Just as with any other node with a node reference field, a "Climbing Route" node displays not only its data, but also a link to the "Climbing Area" node that it refers to:
This relationship between content types can then be exploited using the usual methods - usually using the Views module.
While this was a fairly simple example with limited data, it is important to note that the process would be exactly the same if we had 10,000 areas and 30,000 routes (it uses Drupal's BatchAPI to allow for really big data sets while keeping the user appraised of its progress). This is an extremely powerful module that definitely has a purpose in the Drupal eco-system.

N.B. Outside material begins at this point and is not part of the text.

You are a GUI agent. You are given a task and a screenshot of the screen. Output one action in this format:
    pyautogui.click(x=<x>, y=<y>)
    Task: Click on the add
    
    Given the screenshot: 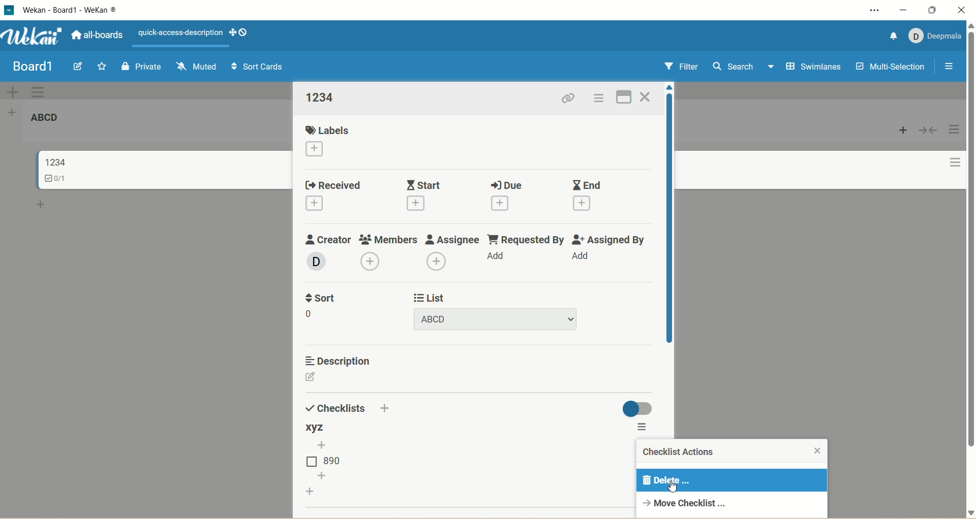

The Node Import module imports a bunch more field types that what I covered in this article, including user references, images, dates, and Location module data. It can also even import users as well as taxonomy vocabularies and terms.
Check it out and let us know what you've imported in the comments!
A big thank you for writing up this tutorial. I needed to import from another database a set a spare parts grouped according to models. I thought I was going to have to do some major programming to get this done. However, your tutorial was exactly the process I needed to get the job done. After some careful manipulation of the data in a spreadsheet I was able to get the data into a .csv file and then imported into Drupal.
You tutorial is well explained and an easy read. Thanks.
Thanks DrupalEasy.com for a thoroughly complete and useful tutorial.
Very interesting article that is relevant to the website I am currently working on - Wish that I understood it!
Worked great Mike! Thanks alot. One issue I have to remember is that a lot of the artist data is redundant so I can easily go into microsoft excel and filter out the redundant artists to get unique data.
I wonder if the node import module can handle csv files with close to 5400 song records and several hundred artist and album records
Great tutorial! Very clear. I was just sitting down to do this same thing ... I knew it was possible and I was going to figure it out eventually, but your tutorial saved me some time! Thanks!